Think a solid VT blue trail.


----------



## iroyt1 (Feb 2, 2010)

Sorry for the long post but I think it’s worth the read.  Ok guys this is straight from the horse’s mouth.  I can't take most of the credit for the recent good bump skiing at Blue Mt this year but I will take some.  Back in October of 2009 my one friend contacted the management of Blue Mt. to ask them if they would be willing to hold a mogul comp this season.  They were all for it but they didn't really know much about mogul skiing or how to run a mogul comp or how to properly seed good moguls.  That was when my friend contacted me and asked if I would help out.  I was all in.  The management at Blue Mt. is all new as of last year (don't quote me on it) and they have been very receptive to new ideas, which is great.  For quite some time many of the die hard bumpers at Blue Mt. have been trying to convince the management there to have more bump runs and to seed some of them as well but the old management was not very willing to cooperate.  I will however give them credit for at least allowing to have one bump run (Barneys Bumps) which is a good trail to learn how to bump ski but it's not steep enough for the more advanced bumpers or to have a good comp on.  

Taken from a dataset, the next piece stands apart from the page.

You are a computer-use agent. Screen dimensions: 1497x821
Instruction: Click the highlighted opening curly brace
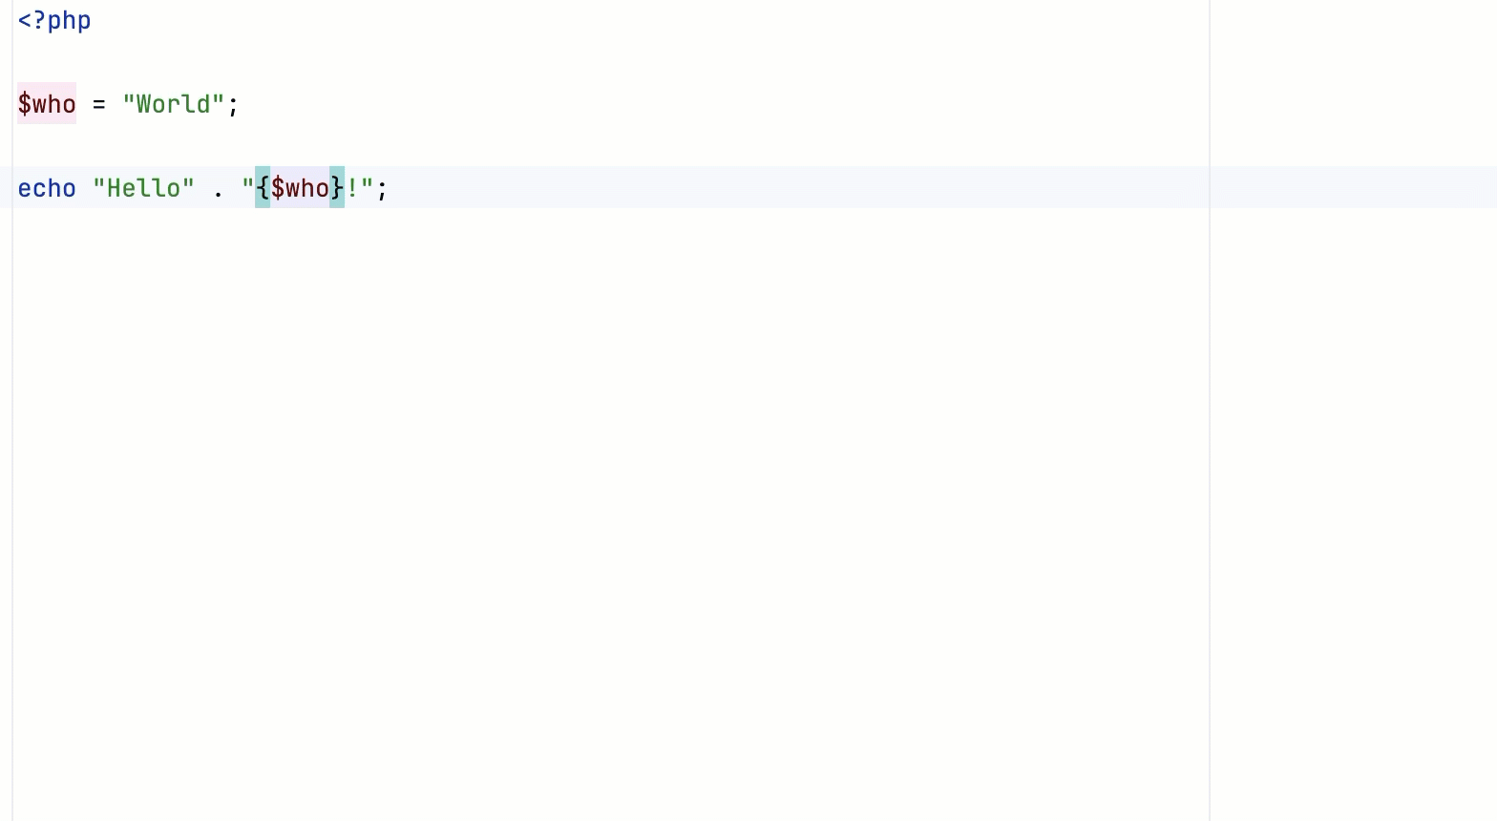point(263,187)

As of a few weeks ago my friend informed me that the management would allow us to go out with the groomers at night and actually show them how to seed the bumps correctly.  The one snowcat operator was already seeding bumps, however he was doing it a different way which was not the most efficient way and also resulted in some irregular shaped moguls.  The snowcat operator is a super nice guy who takes much pride in his work and wanted to perfect his mogul seeding technique but wasn’t quite sure how to do it.  So one night a few weeks ago my friend and I headed up to Blue Mt. to meet up with the snowcat operator.  At about 12 am we got to work.  I jumped in the snowcat with him and just told him what to do.  He is a skilled snowcat operator but just needed someone to show him the right way to do it.  After a few rows of seeded bumps he was amazed as to how good the bumps looked and how much quicker it was to seed them this way as compared to how he was doing it before.  These were the bumps we seeded on Nightmare as of Jan 23rd.  From now on he will be seeding the bumps the new way.  He just seeded the bumps again on Challenge this past Saturday.  As you can see from the picture they are all evenly spaced and have a good shape to them.  He did a really great job.  It’s pretty much a perfect checker board.  There are about six lines total.  The only thing now is that we have to convince the snowmaking crew to blow nice lite snow instead of the wet stuff.  That will be our next endeavor.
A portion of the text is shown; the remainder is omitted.